Uncertainty, disappointment prevail as Kosovo's ethnic Albanians await U.N. status proposal

I am glad that finally someone thought about asking ordinary Kosovars how they feel about the whole situation.

Uncertainty, disappointment prevail as Kosovo's ethnic Albanians await U.N. status proposal

PRISTINA, Serbia: Uncertainty and disappointment gripped ethnic Albanians in Kosovo on Monday as they awaited a U.N. envoy's proposal on the future status of the disputed province.

Business was slow in Pristina's market place, a possible indicator of hard times ahead in the cash-strapped province, which has a double-digit unemployment rate.

Adding to the gloom were mixed parliamentary election results in Serbia, which could delay Serbian acceptance of any deal for Kosovo.

Serbia's president called on pro-democratic parties to put differences aside and quickly form a coalition government to stave off gains made by ultranationalists in the weekend parliamentary election.

"I am very disappointed.
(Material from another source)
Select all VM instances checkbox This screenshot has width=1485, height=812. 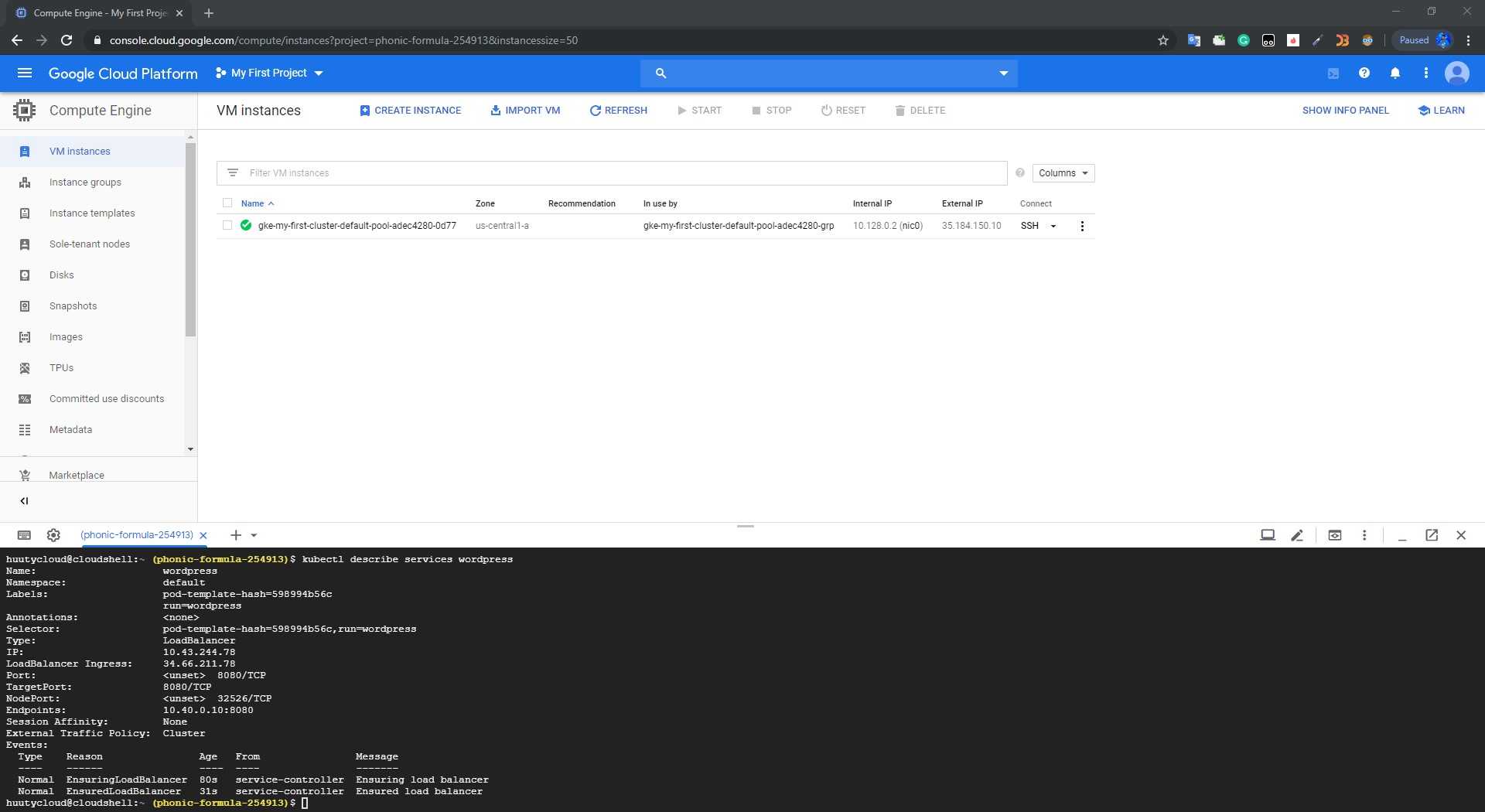[x=227, y=203]
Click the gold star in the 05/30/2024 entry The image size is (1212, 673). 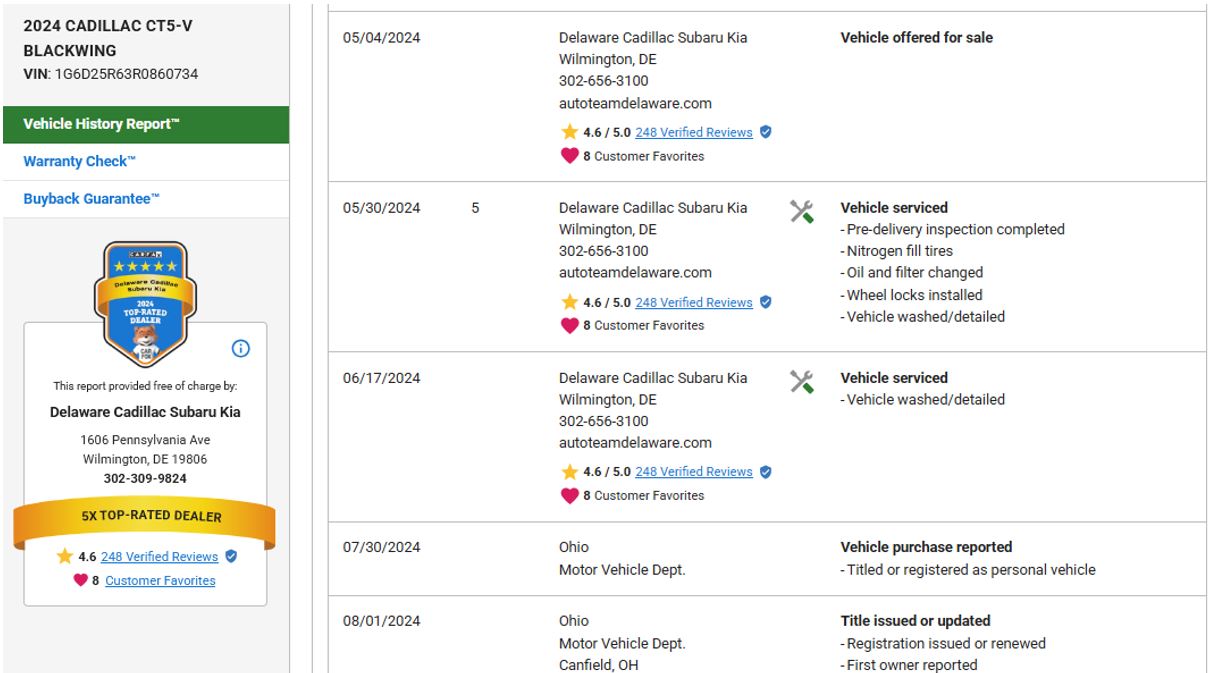pos(569,302)
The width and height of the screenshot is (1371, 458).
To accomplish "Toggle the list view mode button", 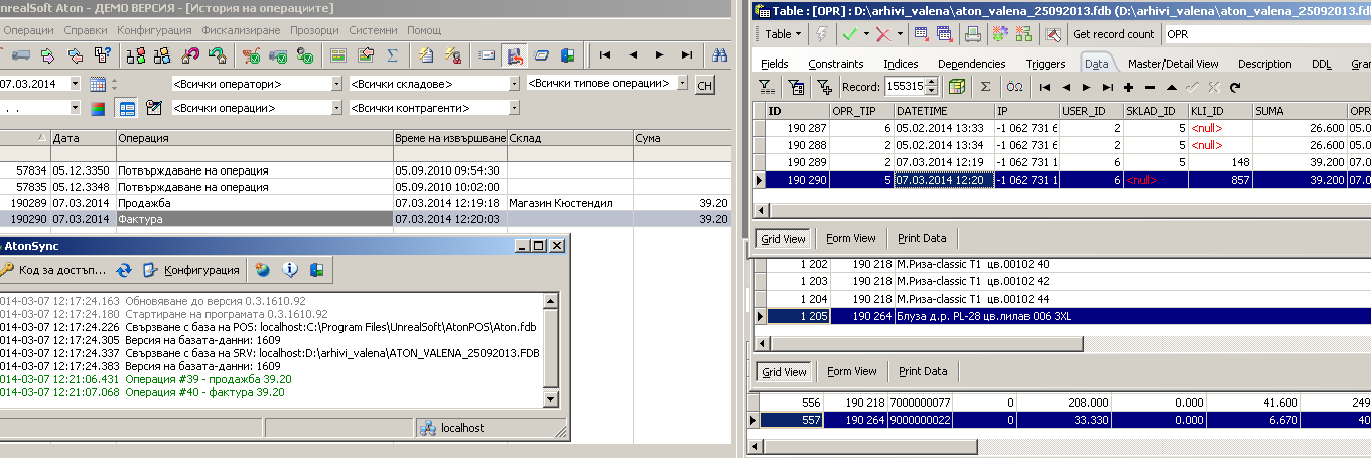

People have lots of hope, but to me it seems like we're not getting what we thought we will," said 42 year-old Minire Mehija, a mother of five, frustrated at the prospect of continued uncertainty.

With the United Nations plan likely to fall short of full independence, Mehija, who owns a bridal shop in the capital's old quarter, said she was concerned that Kosovo would plunge into violence again, with many people living in poverty and high youth unemployment.

"They keep telling us it will happen this month or the next one," she said. "Serbia is not letting it go. Our politicians turned cold, now when they speak it feels like they're stuttering."

"We've been waiting for seven years!" she exclaimed.

Ethnic Albanians, who make up 90 percent of Kosovo's 2 million people, have pushed for full independence from Serbia since the early 1990s. Serbian leaders and the province's Serb minority insist in keeping Kosovo within Serbia's borders.

U.N. envoy Martti Ahtisaari, who mediated yearlong talks between the two sides on Kosovo's future, is due to present his recommendation to Western governments and Russia on Friday. Following that, he will present the plan to leaders in Serbia and ethnic Albanians in Kosovo.

Diplomats and officials say that Ahtisaari's proposal will not include the word independence, but will pave the way to Kosovo's eventual statehood, making it a topic of debate at the U.N. Security Council through the next months.

They say Ahtisaari is likely to propose conditional independence, supervised by a European Union-led mission that will have executive and corrective powers in enforcing the deal, envisaging broad autonomy for the province's Serb minority.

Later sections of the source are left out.